Action item:
Output every record below exactly as it appears.
******
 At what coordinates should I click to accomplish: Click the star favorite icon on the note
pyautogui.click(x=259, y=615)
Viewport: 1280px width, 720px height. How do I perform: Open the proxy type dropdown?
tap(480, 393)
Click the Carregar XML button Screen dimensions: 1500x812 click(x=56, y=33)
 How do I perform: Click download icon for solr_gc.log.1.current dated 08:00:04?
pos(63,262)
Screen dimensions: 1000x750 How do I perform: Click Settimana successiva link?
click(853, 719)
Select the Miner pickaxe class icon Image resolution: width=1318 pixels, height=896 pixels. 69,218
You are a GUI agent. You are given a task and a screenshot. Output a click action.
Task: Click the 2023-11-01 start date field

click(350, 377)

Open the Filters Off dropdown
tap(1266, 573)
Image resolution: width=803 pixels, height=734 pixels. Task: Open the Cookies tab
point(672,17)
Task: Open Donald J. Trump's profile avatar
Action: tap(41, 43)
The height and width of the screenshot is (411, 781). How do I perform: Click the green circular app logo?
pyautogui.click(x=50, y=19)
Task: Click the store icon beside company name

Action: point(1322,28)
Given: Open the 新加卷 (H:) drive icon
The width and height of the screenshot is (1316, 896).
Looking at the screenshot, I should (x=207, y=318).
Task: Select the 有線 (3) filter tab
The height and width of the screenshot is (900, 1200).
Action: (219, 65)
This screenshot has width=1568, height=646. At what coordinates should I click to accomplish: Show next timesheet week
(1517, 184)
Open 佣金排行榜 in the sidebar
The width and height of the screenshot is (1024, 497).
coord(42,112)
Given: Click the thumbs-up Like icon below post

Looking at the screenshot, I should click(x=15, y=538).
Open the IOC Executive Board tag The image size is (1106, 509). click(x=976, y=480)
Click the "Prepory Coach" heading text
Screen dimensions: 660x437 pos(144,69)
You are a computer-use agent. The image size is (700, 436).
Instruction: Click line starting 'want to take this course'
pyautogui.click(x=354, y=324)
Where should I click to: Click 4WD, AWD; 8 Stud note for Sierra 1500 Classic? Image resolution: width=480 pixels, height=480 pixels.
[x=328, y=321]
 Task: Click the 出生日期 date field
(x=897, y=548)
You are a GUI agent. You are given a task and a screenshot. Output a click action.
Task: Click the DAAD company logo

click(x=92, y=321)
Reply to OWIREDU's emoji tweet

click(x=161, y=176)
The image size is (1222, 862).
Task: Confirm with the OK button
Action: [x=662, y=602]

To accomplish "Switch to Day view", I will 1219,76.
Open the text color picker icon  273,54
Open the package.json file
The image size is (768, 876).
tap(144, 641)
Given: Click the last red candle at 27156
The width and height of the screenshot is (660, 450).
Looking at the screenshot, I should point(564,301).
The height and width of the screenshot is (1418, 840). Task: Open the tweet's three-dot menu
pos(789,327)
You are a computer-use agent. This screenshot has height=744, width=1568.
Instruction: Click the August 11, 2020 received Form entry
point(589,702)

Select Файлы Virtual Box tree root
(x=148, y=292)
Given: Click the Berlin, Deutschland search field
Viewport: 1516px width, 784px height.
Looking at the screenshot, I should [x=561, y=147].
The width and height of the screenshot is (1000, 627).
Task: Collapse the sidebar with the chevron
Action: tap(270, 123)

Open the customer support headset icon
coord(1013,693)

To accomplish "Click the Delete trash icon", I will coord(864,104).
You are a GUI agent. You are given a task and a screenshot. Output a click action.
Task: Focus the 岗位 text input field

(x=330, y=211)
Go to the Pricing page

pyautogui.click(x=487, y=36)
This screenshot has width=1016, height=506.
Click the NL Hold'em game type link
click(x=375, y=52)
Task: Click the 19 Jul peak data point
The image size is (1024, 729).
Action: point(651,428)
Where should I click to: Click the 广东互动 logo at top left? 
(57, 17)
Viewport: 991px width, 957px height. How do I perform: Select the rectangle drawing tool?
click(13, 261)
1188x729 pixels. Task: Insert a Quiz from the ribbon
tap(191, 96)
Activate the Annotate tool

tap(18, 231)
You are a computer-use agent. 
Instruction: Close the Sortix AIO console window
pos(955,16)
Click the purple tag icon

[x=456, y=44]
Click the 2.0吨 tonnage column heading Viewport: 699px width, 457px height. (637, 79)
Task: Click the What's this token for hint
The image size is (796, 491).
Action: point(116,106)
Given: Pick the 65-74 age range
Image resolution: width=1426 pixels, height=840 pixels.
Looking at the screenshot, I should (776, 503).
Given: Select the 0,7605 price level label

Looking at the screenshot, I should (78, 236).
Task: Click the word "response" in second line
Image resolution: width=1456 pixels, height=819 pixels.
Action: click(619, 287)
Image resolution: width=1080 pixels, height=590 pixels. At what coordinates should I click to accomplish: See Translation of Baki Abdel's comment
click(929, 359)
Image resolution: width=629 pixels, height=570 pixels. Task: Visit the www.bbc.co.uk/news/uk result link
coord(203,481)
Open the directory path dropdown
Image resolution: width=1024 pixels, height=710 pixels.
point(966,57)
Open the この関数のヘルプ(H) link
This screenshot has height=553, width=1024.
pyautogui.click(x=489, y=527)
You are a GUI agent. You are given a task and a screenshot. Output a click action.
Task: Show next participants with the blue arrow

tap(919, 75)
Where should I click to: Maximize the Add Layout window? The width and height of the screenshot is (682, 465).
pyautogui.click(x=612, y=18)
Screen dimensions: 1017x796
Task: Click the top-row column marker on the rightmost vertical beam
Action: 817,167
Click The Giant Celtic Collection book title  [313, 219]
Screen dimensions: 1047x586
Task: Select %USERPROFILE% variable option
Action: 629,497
******
Output:
 At what coordinates should I click to accomplish: Click the star favorite icon on the note
pyautogui.click(x=259, y=615)
Viewport: 1280px width, 720px height. How do I perform: Open the proxy type dropdown?
tap(480, 393)
Click the Carregar XML button Screen dimensions: 1500x812 click(x=56, y=33)
 How do I perform: Click download icon for solr_gc.log.1.current dated 08:00:04?
pos(63,262)
Screen dimensions: 1000x750 How do I perform: Click Settimana successiva link?
click(853, 719)
Select the Miner pickaxe class icon Image resolution: width=1318 pixels, height=896 pixels. 69,218
You are a GUI agent. You are given a task and a screenshot. Output a click action.
Task: Click the 2023-11-01 start date field

click(350, 377)

Open the Filters Off dropdown
tap(1266, 573)
Image resolution: width=803 pixels, height=734 pixels. Task: Open the Cookies tab
point(672,17)
Task: Open Donald J. Trump's profile avatar
Action: tap(41, 43)
The height and width of the screenshot is (411, 781). How do I perform: Click the green circular app logo?
pyautogui.click(x=50, y=19)
Task: Click the store icon beside company name

Action: point(1322,28)
Given: Open the 新加卷 (H:) drive icon
The width and height of the screenshot is (1316, 896).
Looking at the screenshot, I should (x=207, y=318).
Task: Select the 有線 (3) filter tab
The height and width of the screenshot is (900, 1200).
Action: (219, 65)
This screenshot has width=1568, height=646. At what coordinates should I click to accomplish: Show next timesheet week
(1517, 184)
Open 佣金排行榜 in the sidebar
The width and height of the screenshot is (1024, 497).
coord(42,112)
Given: Click the thumbs-up Like icon below post

Looking at the screenshot, I should click(x=15, y=538).
Open the IOC Executive Board tag The image size is (1106, 509). click(x=976, y=480)
Click the "Prepory Coach" heading text
Screen dimensions: 660x437 pos(144,69)
You are a computer-use agent. The image size is (700, 436).
Instruction: Click line starting 'want to take this course'
pyautogui.click(x=354, y=324)
Where should I click to: Click 4WD, AWD; 8 Stud note for Sierra 1500 Classic? Image resolution: width=480 pixels, height=480 pixels.
[x=328, y=321]
 Task: Click the 出生日期 date field
(x=897, y=548)
You are a GUI agent. You are given a task and a screenshot. Output a click action.
Task: Click the DAAD company logo

click(x=92, y=321)
Reply to OWIREDU's emoji tweet

click(x=161, y=176)
The image size is (1222, 862).
Task: Confirm with the OK button
Action: [x=662, y=602]

To accomplish "Switch to Day view", I will 1219,76.
Open the text color picker icon  273,54
Open the package.json file
The image size is (768, 876).
tap(144, 641)
Given: Click the last red candle at 27156
The width and height of the screenshot is (660, 450).
Looking at the screenshot, I should point(564,301).
The height and width of the screenshot is (1418, 840). Task: Open the tweet's three-dot menu
pos(789,327)
You are a computer-use agent. This screenshot has height=744, width=1568.
Instruction: Click the August 11, 2020 received Form entry
point(589,702)

Select Файлы Virtual Box tree root
(x=148, y=292)
Given: Click the Berlin, Deutschland search field
Viewport: 1516px width, 784px height.
Looking at the screenshot, I should [x=561, y=147].
The width and height of the screenshot is (1000, 627).
Task: Collapse the sidebar with the chevron
Action: tap(270, 123)

Open the customer support headset icon
coord(1013,693)

To accomplish "Click the Delete trash icon", I will coord(864,104).
You are a GUI agent. You are given a task and a screenshot. Output a click action.
Task: Focus the 岗位 text input field

(x=330, y=211)
Go to the Pricing page

pyautogui.click(x=487, y=36)
This screenshot has width=1016, height=506.
Click the NL Hold'em game type link
click(x=375, y=52)
Task: Click the 19 Jul peak data point
The image size is (1024, 729).
Action: point(651,428)
Where should I click to: Click the 广东互动 logo at top left? 
(57, 17)
Viewport: 991px width, 957px height. How do I perform: Select the rectangle drawing tool?
click(13, 261)
1188x729 pixels. Task: Insert a Quiz from the ribbon
tap(191, 96)
Activate the Annotate tool

tap(18, 231)
You are a computer-use agent. 
Instruction: Close the Sortix AIO console window
pos(955,16)
Click the purple tag icon

[x=456, y=44]
Click the 2.0吨 tonnage column heading Viewport: 699px width, 457px height. (637, 79)
Task: Click the What's this token for hint
The image size is (796, 491).
Action: point(116,106)
Given: Pick the 65-74 age range
Image resolution: width=1426 pixels, height=840 pixels.
Looking at the screenshot, I should (776, 503).
Given: Select the 0,7605 price level label

Looking at the screenshot, I should (78, 236).
Task: Click the word "response" in second line
Image resolution: width=1456 pixels, height=819 pixels.
Action: click(619, 287)
Image resolution: width=1080 pixels, height=590 pixels. At what coordinates should I click to accomplish: See Translation of Baki Abdel's comment
click(929, 359)
Image resolution: width=629 pixels, height=570 pixels. Task: Visit the www.bbc.co.uk/news/uk result link
coord(203,481)
Open the directory path dropdown
Image resolution: width=1024 pixels, height=710 pixels.
point(966,57)
Open the この関数のヘルプ(H) link
This screenshot has height=553, width=1024.
pyautogui.click(x=489, y=527)
You are a GUI agent. You are given a task and a screenshot. Output a click action.
Task: Show next participants with the blue arrow

tap(919, 75)
Where should I click to: Maximize the Add Layout window? The width and height of the screenshot is (682, 465).
pyautogui.click(x=612, y=18)
Screen dimensions: 1017x796
Task: Click the top-row column marker on the rightmost vertical beam
Action: 817,167
Click The Giant Celtic Collection book title  [313, 219]
Screen dimensions: 1047x586
Task: Select %USERPROFILE% variable option
Action: 629,497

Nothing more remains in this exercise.